Welcome to Part 2 of this epic Big Data and Natural Language Processing perspective series. Here is the intro and part one if you missed any of them.

NLP of Big Data using NLTK and Hadoop9

Domain knowledge is incredibly important, particularly in the context of stochastic methodologies, and particularly in NLP. Not all language, text, or domains have the same requirements, and there is no way to make a universal model for it. Consider how the language of doctors and lawyers may be outside our experience in the language of computer science or data science. Even more generally, regions tends to have specialized dialects or phrases even within the same language. As an anthropological rule, groups tend to specialize particular language features to communicate more effectively, and attempting to capture all of these specializations leads to ambiguity.

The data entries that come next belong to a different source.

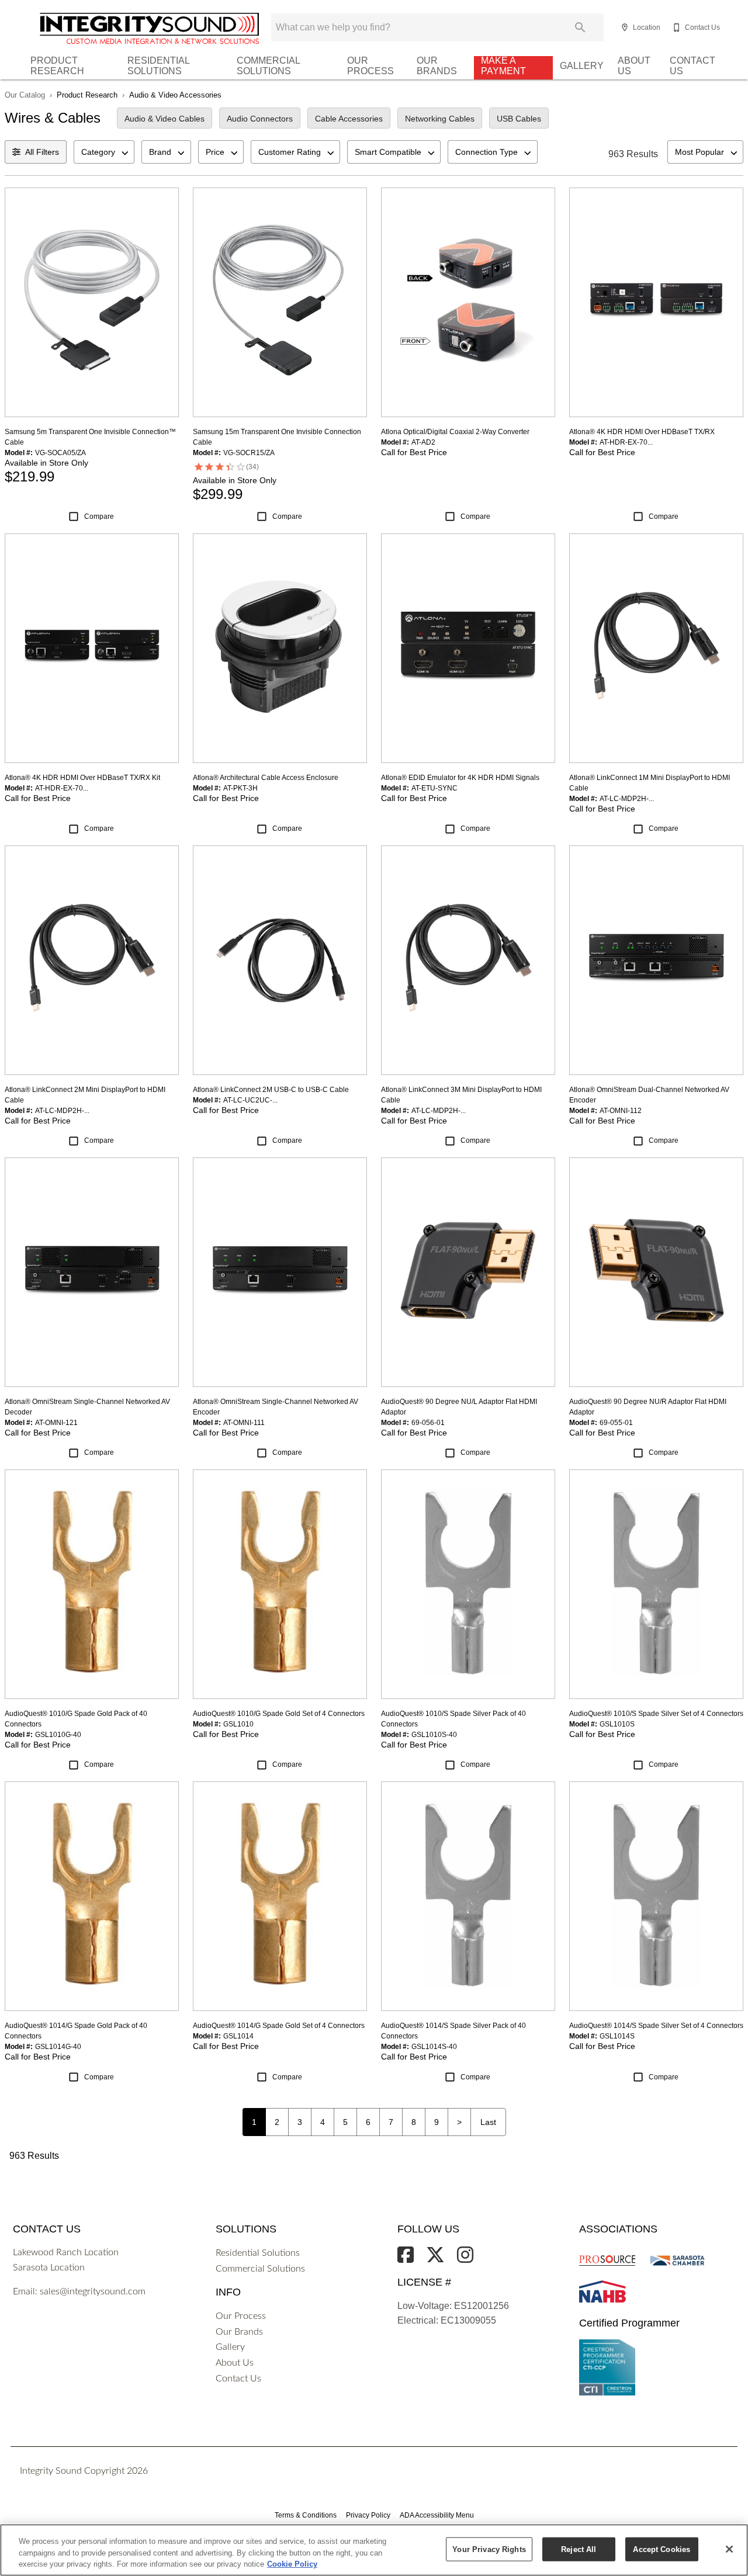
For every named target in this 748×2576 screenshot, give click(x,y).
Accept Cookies (661, 2548)
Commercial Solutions (268, 66)
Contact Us (692, 66)
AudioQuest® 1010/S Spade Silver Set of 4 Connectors (656, 1714)
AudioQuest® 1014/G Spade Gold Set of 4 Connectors (279, 2026)
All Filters (42, 152)
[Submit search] (580, 27)
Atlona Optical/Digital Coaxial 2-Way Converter (455, 432)
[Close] (729, 2549)
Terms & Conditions (306, 2515)
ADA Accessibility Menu (437, 2515)
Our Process (370, 66)
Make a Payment (503, 66)
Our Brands (437, 66)
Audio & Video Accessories (175, 95)
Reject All (578, 2548)
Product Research (57, 66)
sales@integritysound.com (93, 2291)
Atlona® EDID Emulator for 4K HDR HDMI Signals (460, 778)
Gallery (582, 66)
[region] (374, 2550)
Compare (99, 516)
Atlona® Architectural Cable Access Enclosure (265, 778)
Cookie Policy (292, 2564)
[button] (625, 27)
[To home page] (114, 31)
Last (488, 2122)
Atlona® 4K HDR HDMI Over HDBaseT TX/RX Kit (82, 778)
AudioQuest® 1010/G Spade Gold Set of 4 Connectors (279, 1714)
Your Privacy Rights (488, 2548)
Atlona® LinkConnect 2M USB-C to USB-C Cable (271, 1090)
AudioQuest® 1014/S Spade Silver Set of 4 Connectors (656, 2026)
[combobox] (104, 152)
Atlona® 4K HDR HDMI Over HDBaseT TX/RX (642, 432)
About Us (634, 66)
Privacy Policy (368, 2515)
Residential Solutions (158, 66)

This leads to an interesting hypothesis: the foo of big data is to combine specialized domain knowledge with an interesting data set.

NLP of Big Data using NLTK and Hadoop11

Further, given that domain knowledge and an interesting data set or sets:

  1. Form hypothesis (a possible data product)
  2. Mix in NLP techniques and machine learning tools
  3. Perform computation and test hypothesis
  4. Add to data set and domain knowledge
  5. Iterate

If this sounds like the scientific method, you’re right! This is why it’s cool to hire PhDs again; in the context of Big Data, science is needed to create products. We’re not building bridges, we’re testing hypotheses, and this is the future of business.

But this alone is not why Big Data is a buzzword. The magic of big data is that we can iterate through the foo extremely rapidly and  multiple hypotheses can be tested via distributed computing techniques in weeks instead of years or ever shorter time periods. There is currently a surplus of data and domain knowledge, so everyone is interested in getting their own piece of data real estate, that is, getting their domain knowledge and their data set. The demand is rising to meet the surplus, and as a result we’re making a lot of money. Money means buzzwords. This is the magic of Big Data!